6. On the aspect of limitation, it was contended by Mr. Sen, learned Senior Counsel for the appellant by relying upon Section 43 of the Act of 1996 that in terms of Clause 25 of the Contract, if the other party does not make any demand for appointment of Arbitrator in respect of any of the claims in writing within 120 days of receiving the intimation from the Engineer, In-Charge that the final bill is ready for payment, the claim of the contractor shall be deemed to have been waived and absolutely barred unless, the respondent got the time extended by approaching this Court under Section 43 of the Act. Having not done that, the bar under Clause 25 would hit the claims as raised by the respondent before the learned Arbitrator. He would rely upon the judgment of the Madras High Court in the case of Dr. E. Muralidharan v. Venkataraman & Co. 2009 (3) RAJ 537 (Mad) in support of his contention.
7. On a specific query to Mr. Sen whether the plea, as has been advanced before us now, had been taken before the learned Single Judge; the answer of Mr. Sen was that the issue of limitation was taken before the learned Single Judge, which was rejected by him. We find that the appellant had not taken any plea in the manner now advanced by Mr. Sen, before the learned Single Judge. Suffice it to state, the issue of limitation is a mixed question of fact and law, should have been taken by the appellant, at the time of reference / before the Arbitrator.

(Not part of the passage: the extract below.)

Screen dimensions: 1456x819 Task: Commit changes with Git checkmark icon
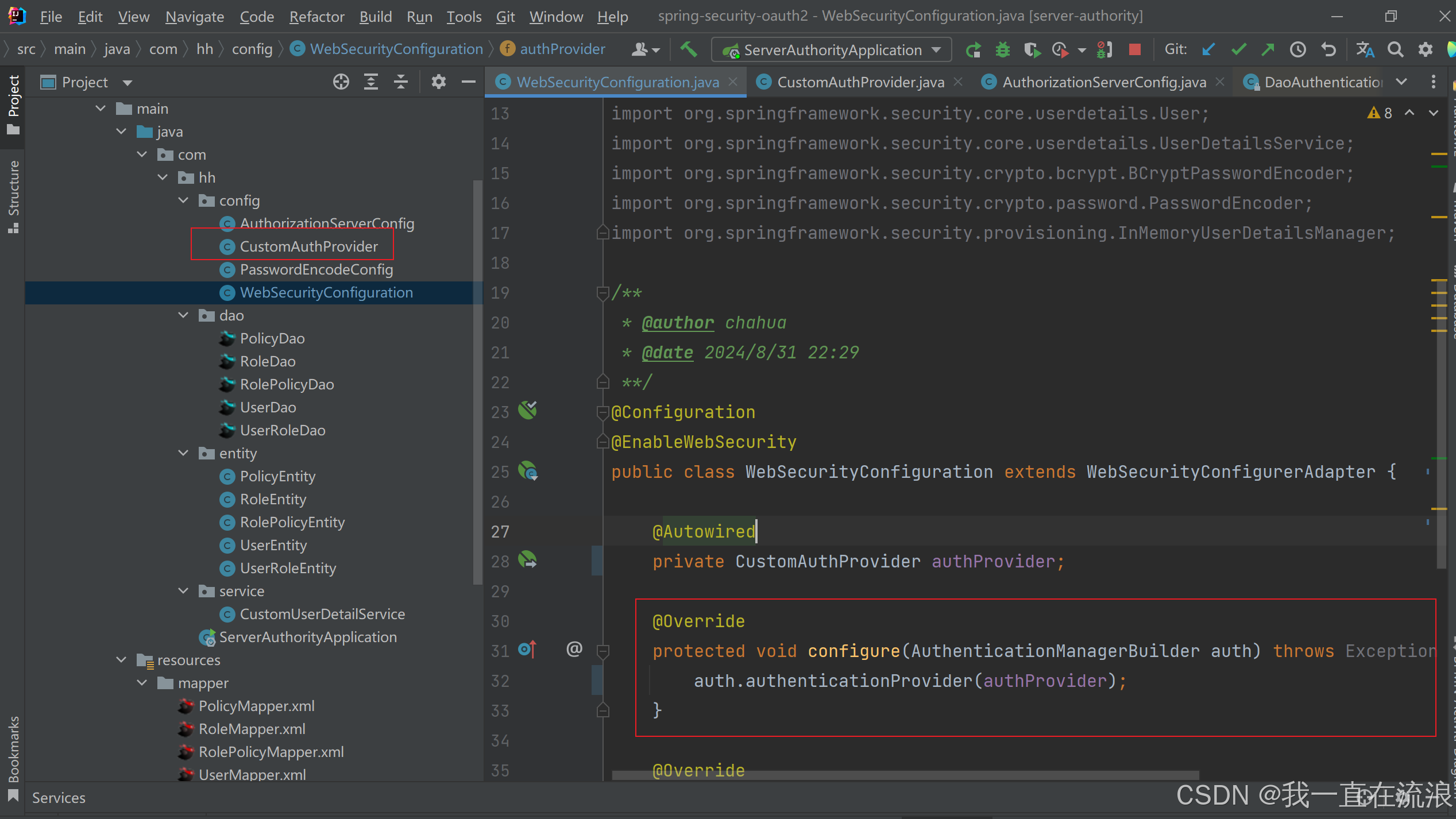[1238, 50]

This would have possibly made the respondent seek the remedy as available under Section 43 of the Act of 1996 at the relevant time, when three years of limitation for a money claim was available to the respondent. Having not made the plea before the learned Arbitrator, the plea advanced by Mr. Sen, does not impress us. We reject the same. One of the submissions of Mr. Sen was also with regard to Claim 41 inasmuch as the learned Arbitrator could not have awarded damages against the appellant when admittedly the appellant was not responsible for the delay in completing the contract within a period of 18 months as stipulated in the contract. We note, from the impugned judgment that such an issue was not argued before the learned Single Judge. Be that as it may, the reasoning given by the learned Arbitrator is the following:-
8. The aforesaid is a plausible view by the learned Arbitrator, which is not a perverse view, as sought to be contended by Mr. Sen and this court cannot substitute the view of the learned Arbitrator by its own view. We do not find any merit in the plea of Mr. Sen.
9. On the plea of interest, we find that such a plea does not find mention in the impugned order. Be that as it may, the learned Arbitrator has granted the interest in favour of the respondent on the basis of the following conclusion:-
10. The learned Arbitrator has granted interest for 6 years, 2 months and 21 days. There is some justification for the learned Arbitrator to grant interest to the respondent. Noting the fact that the jurisdiction of this Court under Section 37 of the Act is very limited, we are of the view that the impugned order does not require any interference. The appeal is dismissed.